Whole genome sequencing of Dictyostelium discoideum meiotic progeny (and their parents) reveals frequent lateral transmission of mitochondrial DNA. Triparental inheritance in Dictyostelium

Sex promotes the recombination and reassortment of genetic material and is prevalent across eukaryotes. Although sex follows a conserved pattern in many well-studied organisms, details of sexual inheritance are scant in several major lineages. We report here the first genomewide characterisation of meiotic progeny in the social amoeba Dictyostelium discoideum. Sex in social amoebae has a number of unusual features: there is no block to multiple fertilization; zygotes feeds cannibalistically on conspecific cells; and meiosis occurs without Spo11, the enzyme that otherwise universally initiates meiotic recombination. We find that recombination occurs genomewide at high frequency in pairwise crosses between all three D. discoideum mating types.

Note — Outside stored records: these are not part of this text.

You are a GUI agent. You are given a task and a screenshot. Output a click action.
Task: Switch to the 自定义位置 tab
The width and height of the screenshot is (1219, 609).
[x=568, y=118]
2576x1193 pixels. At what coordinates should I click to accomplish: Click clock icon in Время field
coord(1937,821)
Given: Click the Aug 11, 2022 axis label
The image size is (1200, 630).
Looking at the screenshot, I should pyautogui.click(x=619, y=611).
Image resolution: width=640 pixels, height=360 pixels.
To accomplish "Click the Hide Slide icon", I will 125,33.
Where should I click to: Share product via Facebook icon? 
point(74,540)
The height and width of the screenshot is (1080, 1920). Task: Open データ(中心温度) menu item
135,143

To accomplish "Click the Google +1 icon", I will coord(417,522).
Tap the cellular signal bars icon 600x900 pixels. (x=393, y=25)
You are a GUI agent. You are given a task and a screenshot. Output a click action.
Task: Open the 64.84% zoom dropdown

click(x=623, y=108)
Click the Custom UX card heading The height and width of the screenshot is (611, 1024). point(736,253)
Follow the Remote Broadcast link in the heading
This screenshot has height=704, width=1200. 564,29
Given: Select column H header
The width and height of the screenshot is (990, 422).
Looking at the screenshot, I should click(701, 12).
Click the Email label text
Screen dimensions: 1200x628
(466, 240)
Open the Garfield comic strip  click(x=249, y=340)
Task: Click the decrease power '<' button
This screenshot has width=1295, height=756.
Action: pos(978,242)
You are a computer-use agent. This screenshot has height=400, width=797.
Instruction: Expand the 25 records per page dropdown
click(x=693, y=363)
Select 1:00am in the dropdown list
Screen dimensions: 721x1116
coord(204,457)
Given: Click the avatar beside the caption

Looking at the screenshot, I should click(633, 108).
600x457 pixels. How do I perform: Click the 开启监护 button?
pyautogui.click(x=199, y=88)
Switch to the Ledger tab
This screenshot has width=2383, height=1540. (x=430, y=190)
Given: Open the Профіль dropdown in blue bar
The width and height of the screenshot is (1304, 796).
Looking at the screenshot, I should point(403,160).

In crosses involving three strains, fusion of more than two gametes frequently leads to triparental inheritance, with recombined nuclear haplotypes inherited from two parents and the mitochondrial genome from a third. Cells that do not contribute genetically to the zygote nucleus thereby have a stake in the next haploid generation, so sexual selection acting on mitochondrial genomes may have a role in enforcing cooperation in this conflictual system. We demonstrate how this lateral transfer enables mitochondria to escape association with uncompetitive nuclei. This system provides fresh opportunities to investigate mitonuclear interactions and defences against cytoplasmic parasites, and we suggest that promiscuous cell fusions similar to those observed in Dictyostelium promoted the spread of mitochondria in proto-eukaryotes.